▶ [TASK BRIEF] From the data below, repeat exactly the lines from the line with "Rupert Friend (529, 970)" to the line with "CINENEWS (255, 1539)", both included.
** DATA FOR PROCESSING follows **
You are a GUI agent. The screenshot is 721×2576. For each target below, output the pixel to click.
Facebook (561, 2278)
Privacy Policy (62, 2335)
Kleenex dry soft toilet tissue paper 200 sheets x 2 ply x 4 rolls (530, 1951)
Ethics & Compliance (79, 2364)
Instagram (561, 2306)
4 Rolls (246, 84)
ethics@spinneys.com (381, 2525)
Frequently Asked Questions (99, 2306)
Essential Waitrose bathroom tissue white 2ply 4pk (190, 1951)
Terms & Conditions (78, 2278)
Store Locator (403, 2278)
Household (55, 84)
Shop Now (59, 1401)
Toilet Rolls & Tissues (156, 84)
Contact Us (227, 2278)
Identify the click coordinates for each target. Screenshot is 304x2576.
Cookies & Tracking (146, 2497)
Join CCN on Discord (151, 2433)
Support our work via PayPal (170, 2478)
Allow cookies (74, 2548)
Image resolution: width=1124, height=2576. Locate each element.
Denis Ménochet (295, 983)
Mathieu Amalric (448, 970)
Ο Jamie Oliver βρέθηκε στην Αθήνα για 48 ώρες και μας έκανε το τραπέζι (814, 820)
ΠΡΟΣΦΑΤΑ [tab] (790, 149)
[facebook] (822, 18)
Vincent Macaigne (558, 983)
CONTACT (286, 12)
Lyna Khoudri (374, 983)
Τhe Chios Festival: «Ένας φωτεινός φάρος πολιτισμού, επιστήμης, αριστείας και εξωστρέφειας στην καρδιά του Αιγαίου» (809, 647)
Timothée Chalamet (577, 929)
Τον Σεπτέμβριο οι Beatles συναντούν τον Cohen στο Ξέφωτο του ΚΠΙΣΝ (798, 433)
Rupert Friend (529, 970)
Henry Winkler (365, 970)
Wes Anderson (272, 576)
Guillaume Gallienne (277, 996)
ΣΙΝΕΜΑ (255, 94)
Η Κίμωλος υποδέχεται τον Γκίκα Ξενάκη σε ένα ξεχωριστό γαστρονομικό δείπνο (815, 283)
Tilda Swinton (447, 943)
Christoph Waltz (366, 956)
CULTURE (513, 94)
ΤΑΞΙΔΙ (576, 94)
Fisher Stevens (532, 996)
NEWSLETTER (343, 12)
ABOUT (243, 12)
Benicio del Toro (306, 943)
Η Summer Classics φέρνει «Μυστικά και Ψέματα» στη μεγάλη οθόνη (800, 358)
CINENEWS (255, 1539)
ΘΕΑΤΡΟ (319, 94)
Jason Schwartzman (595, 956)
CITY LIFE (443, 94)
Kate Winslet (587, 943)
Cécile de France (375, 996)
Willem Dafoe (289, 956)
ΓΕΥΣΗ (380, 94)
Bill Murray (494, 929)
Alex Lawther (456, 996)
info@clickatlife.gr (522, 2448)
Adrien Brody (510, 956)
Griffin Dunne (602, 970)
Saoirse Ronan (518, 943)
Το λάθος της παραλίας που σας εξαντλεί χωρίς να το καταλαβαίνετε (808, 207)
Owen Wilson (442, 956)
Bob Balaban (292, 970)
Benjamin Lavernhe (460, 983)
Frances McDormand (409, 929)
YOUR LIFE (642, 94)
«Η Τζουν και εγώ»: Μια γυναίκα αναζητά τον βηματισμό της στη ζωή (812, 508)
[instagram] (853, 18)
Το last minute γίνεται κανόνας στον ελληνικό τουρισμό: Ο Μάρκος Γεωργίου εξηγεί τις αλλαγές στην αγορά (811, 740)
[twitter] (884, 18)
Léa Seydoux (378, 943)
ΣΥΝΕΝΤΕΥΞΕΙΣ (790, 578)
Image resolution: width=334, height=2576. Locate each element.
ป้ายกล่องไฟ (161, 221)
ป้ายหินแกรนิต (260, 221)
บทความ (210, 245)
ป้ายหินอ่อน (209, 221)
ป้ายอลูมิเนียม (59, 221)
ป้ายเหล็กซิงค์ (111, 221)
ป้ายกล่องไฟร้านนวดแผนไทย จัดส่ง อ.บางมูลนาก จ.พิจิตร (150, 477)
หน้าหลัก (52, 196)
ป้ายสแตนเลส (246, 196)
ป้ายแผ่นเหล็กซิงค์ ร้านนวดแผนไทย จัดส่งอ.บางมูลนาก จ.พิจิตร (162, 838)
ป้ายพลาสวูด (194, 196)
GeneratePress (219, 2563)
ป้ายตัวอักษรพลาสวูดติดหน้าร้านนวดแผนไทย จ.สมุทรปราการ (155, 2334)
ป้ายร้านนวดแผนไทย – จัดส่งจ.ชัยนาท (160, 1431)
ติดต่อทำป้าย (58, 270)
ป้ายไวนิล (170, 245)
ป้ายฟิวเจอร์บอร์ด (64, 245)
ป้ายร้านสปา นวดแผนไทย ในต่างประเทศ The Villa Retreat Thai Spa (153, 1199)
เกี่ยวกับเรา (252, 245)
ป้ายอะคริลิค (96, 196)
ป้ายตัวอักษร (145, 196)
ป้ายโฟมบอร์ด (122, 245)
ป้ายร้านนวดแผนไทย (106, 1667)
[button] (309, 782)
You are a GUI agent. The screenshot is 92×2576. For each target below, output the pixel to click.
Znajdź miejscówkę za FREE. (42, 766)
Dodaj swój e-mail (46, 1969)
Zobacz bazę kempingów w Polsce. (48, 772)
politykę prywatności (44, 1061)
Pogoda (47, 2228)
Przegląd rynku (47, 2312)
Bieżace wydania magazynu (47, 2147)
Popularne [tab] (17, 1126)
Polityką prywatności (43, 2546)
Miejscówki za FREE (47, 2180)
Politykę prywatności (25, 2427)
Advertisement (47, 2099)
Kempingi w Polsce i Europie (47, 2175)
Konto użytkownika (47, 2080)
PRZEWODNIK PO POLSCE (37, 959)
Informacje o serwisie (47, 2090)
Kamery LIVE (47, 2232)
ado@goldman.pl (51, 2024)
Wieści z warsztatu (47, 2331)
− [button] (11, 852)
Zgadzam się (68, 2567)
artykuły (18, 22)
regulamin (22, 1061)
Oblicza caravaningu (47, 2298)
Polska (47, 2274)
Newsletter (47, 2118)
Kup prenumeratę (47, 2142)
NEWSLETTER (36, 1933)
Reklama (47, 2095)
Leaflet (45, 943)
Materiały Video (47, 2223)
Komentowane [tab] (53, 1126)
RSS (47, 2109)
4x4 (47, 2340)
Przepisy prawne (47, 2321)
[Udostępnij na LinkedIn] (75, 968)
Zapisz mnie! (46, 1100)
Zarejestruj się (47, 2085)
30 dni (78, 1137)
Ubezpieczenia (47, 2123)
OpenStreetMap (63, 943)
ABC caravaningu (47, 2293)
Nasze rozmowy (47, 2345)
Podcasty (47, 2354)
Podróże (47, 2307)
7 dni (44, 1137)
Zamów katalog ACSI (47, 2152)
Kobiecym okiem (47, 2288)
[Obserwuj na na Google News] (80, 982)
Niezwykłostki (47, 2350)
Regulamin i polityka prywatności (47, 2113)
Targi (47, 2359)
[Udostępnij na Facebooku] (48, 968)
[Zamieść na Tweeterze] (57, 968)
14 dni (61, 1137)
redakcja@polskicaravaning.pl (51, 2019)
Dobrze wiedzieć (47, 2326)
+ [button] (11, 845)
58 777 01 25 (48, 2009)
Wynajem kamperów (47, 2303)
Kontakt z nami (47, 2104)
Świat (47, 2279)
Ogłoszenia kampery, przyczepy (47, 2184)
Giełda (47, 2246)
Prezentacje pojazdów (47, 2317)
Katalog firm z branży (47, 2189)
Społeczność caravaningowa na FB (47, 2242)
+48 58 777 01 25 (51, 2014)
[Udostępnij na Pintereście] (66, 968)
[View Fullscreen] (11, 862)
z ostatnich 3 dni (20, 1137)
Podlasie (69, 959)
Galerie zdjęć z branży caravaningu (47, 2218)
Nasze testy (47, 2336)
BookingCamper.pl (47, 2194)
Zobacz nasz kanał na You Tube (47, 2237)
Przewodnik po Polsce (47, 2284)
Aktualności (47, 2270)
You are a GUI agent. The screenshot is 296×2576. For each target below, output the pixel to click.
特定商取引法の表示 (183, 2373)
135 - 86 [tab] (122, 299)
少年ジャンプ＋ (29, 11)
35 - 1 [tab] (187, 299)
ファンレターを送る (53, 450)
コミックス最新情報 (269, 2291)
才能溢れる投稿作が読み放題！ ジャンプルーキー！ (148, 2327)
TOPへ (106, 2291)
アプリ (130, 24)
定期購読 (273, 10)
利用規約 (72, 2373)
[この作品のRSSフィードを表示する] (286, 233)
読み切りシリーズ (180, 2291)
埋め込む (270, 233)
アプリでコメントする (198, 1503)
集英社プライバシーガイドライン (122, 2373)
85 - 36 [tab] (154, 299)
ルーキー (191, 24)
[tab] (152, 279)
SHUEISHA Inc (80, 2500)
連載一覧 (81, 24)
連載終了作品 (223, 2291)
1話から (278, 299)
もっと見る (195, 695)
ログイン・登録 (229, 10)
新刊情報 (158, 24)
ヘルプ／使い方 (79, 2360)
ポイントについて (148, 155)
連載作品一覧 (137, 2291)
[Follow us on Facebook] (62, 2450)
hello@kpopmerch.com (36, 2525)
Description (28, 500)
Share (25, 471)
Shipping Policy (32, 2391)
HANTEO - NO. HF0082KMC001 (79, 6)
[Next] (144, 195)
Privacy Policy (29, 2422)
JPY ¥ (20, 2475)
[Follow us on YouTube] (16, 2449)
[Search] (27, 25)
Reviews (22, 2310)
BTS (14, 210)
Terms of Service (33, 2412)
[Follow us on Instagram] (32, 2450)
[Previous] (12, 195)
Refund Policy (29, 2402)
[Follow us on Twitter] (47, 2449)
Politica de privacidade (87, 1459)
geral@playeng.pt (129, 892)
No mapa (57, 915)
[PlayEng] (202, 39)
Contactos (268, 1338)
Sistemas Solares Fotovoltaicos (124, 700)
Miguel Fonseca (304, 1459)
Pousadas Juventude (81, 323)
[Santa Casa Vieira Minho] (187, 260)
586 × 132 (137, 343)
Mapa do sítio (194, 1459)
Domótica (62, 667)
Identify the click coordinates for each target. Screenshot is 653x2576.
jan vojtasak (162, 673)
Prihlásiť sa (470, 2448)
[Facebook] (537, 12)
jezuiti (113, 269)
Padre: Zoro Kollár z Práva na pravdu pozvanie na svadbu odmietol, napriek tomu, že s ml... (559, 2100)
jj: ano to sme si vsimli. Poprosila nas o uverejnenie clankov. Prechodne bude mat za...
** End of DATA FOR PROCESSING **
▶ [ANSWER SPACE]
Rupert Friend (529, 970)
Henry Winkler (365, 970)
Wes Anderson (272, 576)
Guillaume Gallienne (277, 996)
ΣΙΝΕΜΑ (255, 94)
Η Κίμωλος υποδέχεται τον Γκίκα Ξενάκη σε ένα ξεχωριστό γαστρονομικό δείπνο (815, 283)
Tilda Swinton (447, 943)
Christoph Waltz (366, 956)
CULTURE (513, 94)
ΤΑΞΙΔΙ (576, 94)
Fisher Stevens (532, 996)
NEWSLETTER (343, 12)
ABOUT (243, 12)
Benicio del Toro (306, 943)
Η Summer Classics φέρνει «Μυστικά και Ψέματα» στη μεγάλη οθόνη (800, 358)
CINENEWS (255, 1539)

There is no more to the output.